-- REQUIRED WORK --
Write out all of the data without omission, exactly as shown.

-- TASK MATERIAL --

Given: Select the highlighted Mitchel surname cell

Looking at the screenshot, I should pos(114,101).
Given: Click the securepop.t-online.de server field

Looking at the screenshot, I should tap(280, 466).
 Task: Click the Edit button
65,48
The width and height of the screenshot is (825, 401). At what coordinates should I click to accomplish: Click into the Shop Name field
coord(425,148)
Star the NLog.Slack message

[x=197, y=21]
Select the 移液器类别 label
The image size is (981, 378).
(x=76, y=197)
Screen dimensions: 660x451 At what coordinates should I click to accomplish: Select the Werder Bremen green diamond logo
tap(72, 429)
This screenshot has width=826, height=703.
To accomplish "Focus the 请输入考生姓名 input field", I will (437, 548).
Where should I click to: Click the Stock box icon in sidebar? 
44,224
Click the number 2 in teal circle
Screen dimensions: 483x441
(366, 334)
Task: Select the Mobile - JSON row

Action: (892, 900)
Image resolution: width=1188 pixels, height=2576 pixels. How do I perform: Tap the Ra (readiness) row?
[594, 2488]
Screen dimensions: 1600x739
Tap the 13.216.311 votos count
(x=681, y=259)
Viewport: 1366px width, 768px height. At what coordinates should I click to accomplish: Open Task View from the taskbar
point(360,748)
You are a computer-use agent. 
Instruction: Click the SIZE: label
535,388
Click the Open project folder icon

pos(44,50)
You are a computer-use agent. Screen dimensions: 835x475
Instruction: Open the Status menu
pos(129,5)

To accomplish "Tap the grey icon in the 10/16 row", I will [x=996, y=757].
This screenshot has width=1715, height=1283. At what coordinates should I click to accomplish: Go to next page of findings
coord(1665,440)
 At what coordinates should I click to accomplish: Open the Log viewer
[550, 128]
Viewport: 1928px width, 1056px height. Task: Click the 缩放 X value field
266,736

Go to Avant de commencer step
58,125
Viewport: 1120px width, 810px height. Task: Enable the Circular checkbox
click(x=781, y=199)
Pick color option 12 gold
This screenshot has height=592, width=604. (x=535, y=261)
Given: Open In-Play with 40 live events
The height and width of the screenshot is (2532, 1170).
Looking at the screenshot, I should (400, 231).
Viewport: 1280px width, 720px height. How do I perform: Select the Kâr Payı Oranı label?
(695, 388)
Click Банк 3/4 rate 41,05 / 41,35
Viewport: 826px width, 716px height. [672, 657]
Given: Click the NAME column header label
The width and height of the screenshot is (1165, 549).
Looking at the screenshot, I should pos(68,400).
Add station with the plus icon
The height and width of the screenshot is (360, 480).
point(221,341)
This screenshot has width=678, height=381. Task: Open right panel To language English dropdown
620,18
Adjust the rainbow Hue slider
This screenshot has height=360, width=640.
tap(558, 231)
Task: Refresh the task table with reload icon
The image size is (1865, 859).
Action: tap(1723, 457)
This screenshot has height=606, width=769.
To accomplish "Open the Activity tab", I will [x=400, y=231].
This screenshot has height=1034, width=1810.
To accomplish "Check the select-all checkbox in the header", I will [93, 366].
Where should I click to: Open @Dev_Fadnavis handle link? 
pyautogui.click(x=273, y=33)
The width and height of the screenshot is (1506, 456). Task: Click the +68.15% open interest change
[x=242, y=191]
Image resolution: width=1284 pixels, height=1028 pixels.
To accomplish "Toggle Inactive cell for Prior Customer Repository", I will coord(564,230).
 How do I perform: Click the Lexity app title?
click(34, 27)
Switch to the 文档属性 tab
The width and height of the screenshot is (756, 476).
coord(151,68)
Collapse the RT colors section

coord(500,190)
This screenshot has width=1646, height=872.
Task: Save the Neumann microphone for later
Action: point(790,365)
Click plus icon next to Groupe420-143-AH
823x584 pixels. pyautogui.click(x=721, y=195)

-- REPLY --
Given: Select the highlighted Mitchel surname cell

Looking at the screenshot, I should pos(114,101).
Given: Click the securepop.t-online.de server field

Looking at the screenshot, I should tap(280, 466).
 Task: Click the Edit button
65,48
The width and height of the screenshot is (825, 401). At what coordinates should I click to accomplish: Click into the Shop Name field
coord(425,148)
Star the NLog.Slack message

[x=197, y=21]
Select the 移液器类别 label
The image size is (981, 378).
(x=76, y=197)
Screen dimensions: 660x451 At what coordinates should I click to accomplish: Select the Werder Bremen green diamond logo
tap(72, 429)
This screenshot has width=826, height=703.
To accomplish "Focus the 请输入考生姓名 input field", I will (437, 548).
Where should I click to: Click the Stock box icon in sidebar? 
44,224
Click the number 2 in teal circle
Screen dimensions: 483x441
(366, 334)
Task: Select the Mobile - JSON row

Action: (892, 900)
Image resolution: width=1188 pixels, height=2576 pixels. How do I perform: Tap the Ra (readiness) row?
[594, 2488]
Screen dimensions: 1600x739
Tap the 13.216.311 votos count
(x=681, y=259)
Viewport: 1366px width, 768px height. At what coordinates should I click to accomplish: Open Task View from the taskbar
point(360,748)
You are a computer-use agent. 
Instruction: Click the SIZE: label
535,388
Click the Open project folder icon

pos(44,50)
You are a computer-use agent. Screen dimensions: 835x475
Instruction: Open the Status menu
pos(129,5)

To accomplish "Tap the grey icon in the 10/16 row", I will [x=996, y=757].
This screenshot has width=1715, height=1283. At what coordinates should I click to accomplish: Go to next page of findings
coord(1665,440)
 At what coordinates should I click to accomplish: Open the Log viewer
[550, 128]
Viewport: 1928px width, 1056px height. Task: Click the 缩放 X value field
266,736

Go to Avant de commencer step
58,125
Viewport: 1120px width, 810px height. Task: Enable the Circular checkbox
click(x=781, y=199)
Pick color option 12 gold
This screenshot has height=592, width=604. (x=535, y=261)
Given: Open In-Play with 40 live events
The height and width of the screenshot is (2532, 1170).
Looking at the screenshot, I should (400, 231).
Viewport: 1280px width, 720px height. How do I perform: Select the Kâr Payı Oranı label?
(695, 388)
Click Банк 3/4 rate 41,05 / 41,35
Viewport: 826px width, 716px height. [672, 657]
Given: Click the NAME column header label
The width and height of the screenshot is (1165, 549).
Looking at the screenshot, I should pos(68,400).
Add station with the plus icon
The height and width of the screenshot is (360, 480).
point(221,341)
This screenshot has width=678, height=381. Task: Open right panel To language English dropdown
620,18
Adjust the rainbow Hue slider
This screenshot has height=360, width=640.
tap(558, 231)
Task: Refresh the task table with reload icon
The image size is (1865, 859).
Action: tap(1723, 457)
This screenshot has height=606, width=769.
To accomplish "Open the Activity tab", I will [x=400, y=231].
This screenshot has height=1034, width=1810.
To accomplish "Check the select-all checkbox in the header", I will [93, 366].
Where should I click to: Open @Dev_Fadnavis handle link? 
pyautogui.click(x=273, y=33)
The width and height of the screenshot is (1506, 456). Task: Click the +68.15% open interest change
[x=242, y=191]
Image resolution: width=1284 pixels, height=1028 pixels.
To accomplish "Toggle Inactive cell for Prior Customer Repository", I will coord(564,230).
 How do I perform: Click the Lexity app title?
click(34, 27)
Switch to the 文档属性 tab
The width and height of the screenshot is (756, 476).
coord(151,68)
Collapse the RT colors section

coord(500,190)
This screenshot has width=1646, height=872.
Task: Save the Neumann microphone for later
Action: point(790,365)
Click plus icon next to Groupe420-143-AH
823x584 pixels. pyautogui.click(x=721, y=195)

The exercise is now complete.